Complementary Genius

Sometimes “sticking to your knitting” is exactly the wrong way to build your business.

Illustration by Lars Leetaru
What were André and Edouard Michelin thinking? In 1900, shortly after the two brothers took control of their family’s venerable rubber business in Clermont-Ferrand, France, they suddenly decided to publish a guidebook for tourists. Their Michelin Guide provided information on gas stations, hotels, restaurants, and roadside attractions along with various maps and driving tips. The brothers printed 35,000 copies of the first edition — and gave them away free.

According to our contemporary notions of business logic, the move seems hard to justify. After all, book publishing has little to do with rubber processing. Management gurus, if they had existed then, might have chided the brothers for losing sight of their “core business” and expanding beyond the scope of their “organizational capabilities.” They might even have used the story as a case study on why family businesses should bring in professional managers.

But the diversification turned out to be an act of genius. The brothers had already realized that they needed to shift their company’s focus from the production of rubber, a basic commodity, to the production of rubber products — goods that they might be able to differentiate in the marketplace and sell at a premium price. They started by launching a line of pneumatic bicycle tires, which quickly became popular. As the turn of the century approached, they realized that car tires might turn out to be an even more lucrative extension of their traditional rubber business.

There was just one problem: Automobiles were still rare and exotic products. They tended to be purchased by a fairly small set of well-heeled thrill-seekers, who drove them only occasionally. Before the Michelin Group could make a go of the car-tire business, more people would have to start buying cars and they’d need to drive their vehicles more frequently. That’s where the Michelin Guide came in. The brothers saw that by giving motorists a practical, problem-solving handbook for traveling by road, they’d encourage the sale and use of automobiles — and in turn boost their company’s nascent tire business.

Tourist guides and automobile tires are what economists today call “complements.” Simply put, complements are products that tend to be consumed together. Think of movies and popcorn, or plywood and nails, or personal computers and digital cameras. Economically, complements have an interesting symbiotic relationship. If you expand the supply or reduce the price of one product, demand for its complements tends to go up. Cut the cost of electricity, and you’ll increase sales of vacuum cleaners and washing machines. Make it easier for motorists to find a decent hotel room, and they’ll take longer trips in their cars and, in turn, replace their tires more frequently.

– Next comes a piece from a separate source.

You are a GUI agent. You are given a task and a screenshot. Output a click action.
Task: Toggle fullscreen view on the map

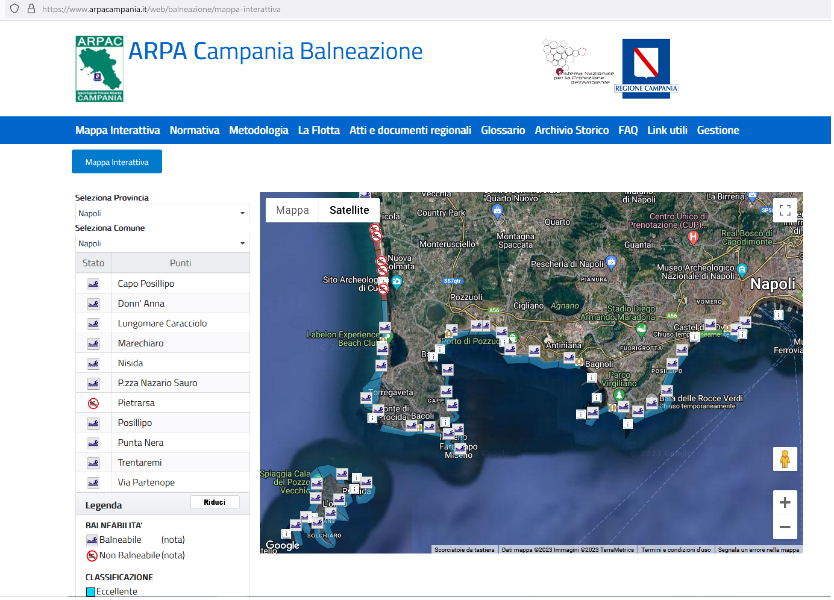(785, 210)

Innovation in complements is an important exception to the commonly heard command to “focus on the core.” Sticking to your knitting has become a popular rule for good reason, but as the Michelin brothers’ experience shows, it’s not ironclad. Although it’s important for innovation to be disciplined, focused on earning a return on investment and gaining a competitive advantage, there’s a danger in narrowing your sights too much. Most products exist in an ecosystem of complementary goods and services, each of which influences the others’ sales and prices. A ski manufacturer, for example, would benefit from the opening of a new ski resort. The resort would profit from a reduction in the price of skis. Both would gain from the introduction of more efficient ski lifts or snowmaking equipment. And all the players in the industry would likely get a boost from a new textile that makes parkas lighter and warmer or from the expansion of an airport near the resort. By studying the dynamics of your own company’s product and service ecosystem, you may discover fruitful opportunities to be creative not only in your core product but in its complements as well.

Profitable Amusements
The most obvious benefit that complementary innovations provide is an increase in sales for your main products. But there can be other important paybacks as well. As the Michelin Guides became more popular with motorists, for instance, they ended up serving as a powerful and proprietary channel for marketing and brand building. They not only encouraged the sale of more tires in general, but they also led buyers to Michelin tires in particular. In time, moreover, the guides became successful and lucrative in their own right — something the brothers probably never anticipated. Today, Michelin’s red and green guides are the bibles for travelers looking for smart lodgings, superb food, and spectacular sights all over the world.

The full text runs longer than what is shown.